Recently, an important progress has been made in detection of inorganic arsenic pollution in environment using micro/nano- electrochemistry method by the research group led by Prof. Jinhuai Liu and Prof. Xingjiu Huang , CAS Hundred Talents Program fellow, from research center for biomimetic functional materials and sensing devices, Institute of Intelligent Machines, Chinese Academy of Sciences.
Arsenic, as a notorious poison and one of the world’s greatest environmental hazards, has drawn considerable attention. There is no doubt that groundwater Arsenic contamination is now regarded as an alarming environmental crisis in scores of regions and countries and it has been described by the World Health Organization (WHO) as the Most Extensive Damage in Human History. Compared with traditional methods, electrochemical techniques offer great promise for detecting or monitoring of arsenic because of their excellent advantages of high sensitivity, its easy-to-accomplish steps and low cost. In recent years, the researchers devoted to explore new methods for monitoring inorganic arsenic using nano-materials. Based on comprehensively investigation, they reviewed the electrochemical voltammetry on the detection of inorganic arsenic (As(III), As(V)). And, potential obstacles, future development and applications based on electrochemical techniques were proposed on the chemically modified electrodes. These results have been published in Trends in Analytical Chemistry, one of the top review journal of analytical chemistry (TrAC Trends Anal. Chem. 2014, 62, 25).

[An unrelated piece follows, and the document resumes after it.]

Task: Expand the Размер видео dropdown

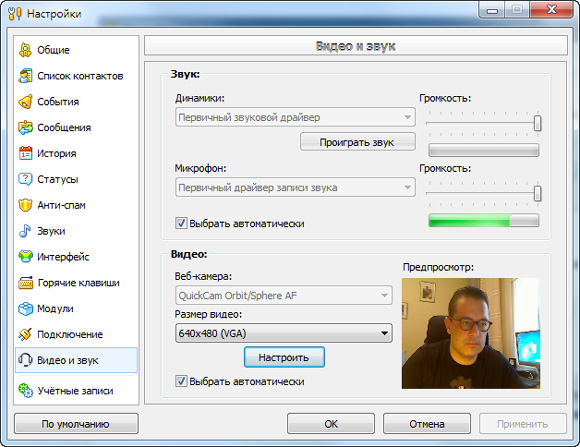Action: coord(284,333)

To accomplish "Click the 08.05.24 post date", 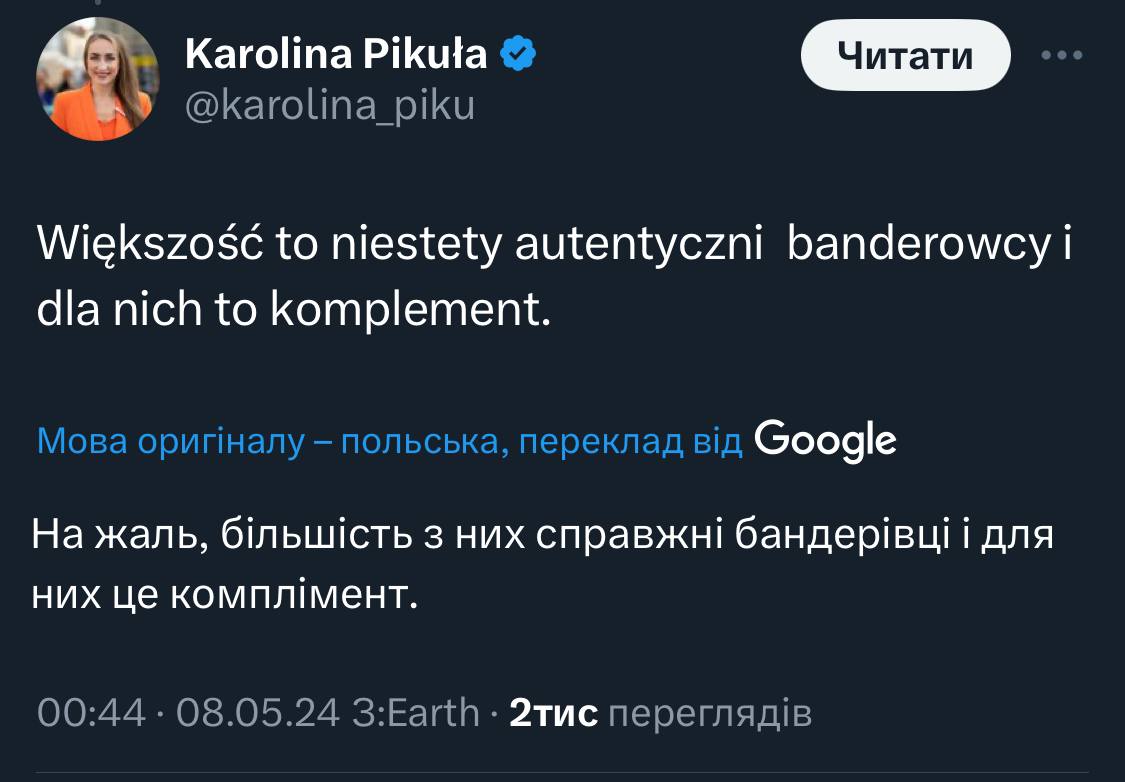I will [x=258, y=713].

Inner Mongolia, northern of China, was first raised in 1991 as one endemic area of severe arsenicosis. This arsenicosis area is mainly located in Huhhot basin, where the groundwater is rich in natural arsenic. More than 600000 residents in five cities and 678 villages are potentially under influence, while more than 3000 residents have been diagnosed with arsenicosis. The researchers from IIM demonstrated an electrochemical protocol for robust (efficient and accurate) determination of As(III) in Togtoh water samples using Au microwire electrode without the need of pretreatment or clean-up steps. Considering the complicated conditions of Togtoh water, the efficiency of Au microwire electrode was systematically evaluated by a series of interference tests, stability and reproducibility measurements. No obvious interference on the determination of As(III) was observed. Especially, the influence of humic acid (HA) was intensively investigated. Electrode stability was also observed with long-term measurements (70 days) in Togtoh water solution and under different temperatures (0-35℃). Excellent reproducibility (RSD:1.28%) was observed from different batches of Au microwire electrodes. These evaluations (efficiency, robustness, and accuracy) demonstrated that the Au microwire electrode was able to determine As(III) in application to real environmental samples. These results have been pulished in Journal of Hazardous Materials（J. Hazard. Mater. 2014, 278, 66）.
This researches were supported by the National Basic Research Program of China (2011CB933700) and National Natural Science Foundation of China (61102013 and 21073197), CAS Hundred Talents Program of China.